À ces coûts militaires s’ajoute un second choc : l’impact économique. Lorsqu’un pays fonctionne en régime d’alerte, avec mobilisation partielle, restrictions de déplacement et fermeture d’activités, l’économie ralentit brutalement. Les estimations du ministère israélien des finances évoquent près de 3 milliards de dollars de pertes économiques par semaine dans les scénarios les plus restrictifs. Autrement dit, même si aucune bombe n’était tirée, la guerre coûterait déjà des centaines de millions par jour simplement parce que l’activité économique tourne au ralenti.
Si l’on projette ces chiffres sur quarante jours de conflit, les montants deviennent vertigineux. Pour les États-Unis, en prenant une estimation moyenne de 250 millions de dollars par jour, la facture atteindrait environ 10 milliards de dollars. Dans un scénario d’intensité plus faible, elle pourrait descendre vers 2 à 3 milliards, mais dans une campagne prolongée avec de nombreuses frappes, elle pourrait dépasser 15 milliards.
Pour Israël, la projection est encore plus lourde. Avec 725 millions de dollars de dépenses militaires quotidiennes, quarante jours de guerre représenteraient près de 29 milliards de dollars. Si l’on ajoute les pertes économiques liées aux restrictions et à la mobilisation, la facture globale pourrait facilement dépasser 40 milliards de dollars.
Et ces chiffres restent incomplets. Ils ne comptabilisent ni la reconstruction, ni les infrastructures endommagées, ni les compensations aux entreprises, ni la reconstitution des stocks de missiles et de munitions qui devront être produits après le conflit.
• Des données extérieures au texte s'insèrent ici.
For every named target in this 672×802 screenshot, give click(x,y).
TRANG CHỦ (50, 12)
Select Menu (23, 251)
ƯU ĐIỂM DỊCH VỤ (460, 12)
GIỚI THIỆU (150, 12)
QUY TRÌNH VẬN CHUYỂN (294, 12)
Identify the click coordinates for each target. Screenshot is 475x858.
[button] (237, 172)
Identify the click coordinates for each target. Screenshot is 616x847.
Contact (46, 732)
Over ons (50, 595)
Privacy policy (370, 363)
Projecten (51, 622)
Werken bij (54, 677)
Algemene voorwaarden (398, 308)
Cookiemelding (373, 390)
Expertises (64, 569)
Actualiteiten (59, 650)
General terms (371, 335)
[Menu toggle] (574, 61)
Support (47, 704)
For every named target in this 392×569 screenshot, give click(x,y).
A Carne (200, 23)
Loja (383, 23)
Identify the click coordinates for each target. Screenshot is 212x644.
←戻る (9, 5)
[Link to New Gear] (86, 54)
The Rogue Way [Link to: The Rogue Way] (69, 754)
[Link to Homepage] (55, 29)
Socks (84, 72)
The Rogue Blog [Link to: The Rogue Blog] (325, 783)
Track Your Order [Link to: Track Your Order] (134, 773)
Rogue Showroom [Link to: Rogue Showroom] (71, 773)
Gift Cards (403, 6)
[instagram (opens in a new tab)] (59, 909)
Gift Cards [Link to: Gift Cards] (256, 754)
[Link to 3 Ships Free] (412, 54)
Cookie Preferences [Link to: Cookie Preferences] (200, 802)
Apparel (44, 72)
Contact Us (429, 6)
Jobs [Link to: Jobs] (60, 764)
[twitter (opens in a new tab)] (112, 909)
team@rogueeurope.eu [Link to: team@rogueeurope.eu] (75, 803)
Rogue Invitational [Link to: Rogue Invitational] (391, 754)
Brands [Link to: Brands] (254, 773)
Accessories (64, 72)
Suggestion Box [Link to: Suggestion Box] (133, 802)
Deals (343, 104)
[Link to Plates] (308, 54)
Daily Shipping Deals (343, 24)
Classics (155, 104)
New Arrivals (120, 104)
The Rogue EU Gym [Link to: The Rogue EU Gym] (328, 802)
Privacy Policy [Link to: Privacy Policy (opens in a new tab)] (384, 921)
Une guerre ne se paie jamais seulement pendant qu’elle se déroule ; elle continue à peser sur les budgets publics pendant des années.
C’est la grande ironie stratégique de notre époque : les guerres modernes sont menées avec des technologies toujours plus sophistiquées, censées être « précises » et « limitées », mais elles produisent une consommation financière colossale. Chaque missile intercepté, chaque drone abattu, chaque bombardier envoyé au combat ajoute quelques millions à une addition déjà gigantesque.
En quarante jours seulement, la guerre contre l’Iran pourrait ainsi engloutir plusieurs dizaines de milliards de dollars pour les deux alliés. Une somme qui rappelle brutalement une vérité souvent oubliée : dans les conflits contemporains, la puissance militaire se mesure autant en budgets qu’en armes. Et parfois, la première victime d’une guerre n’est pas seulement la paix, mais aussi l’économie.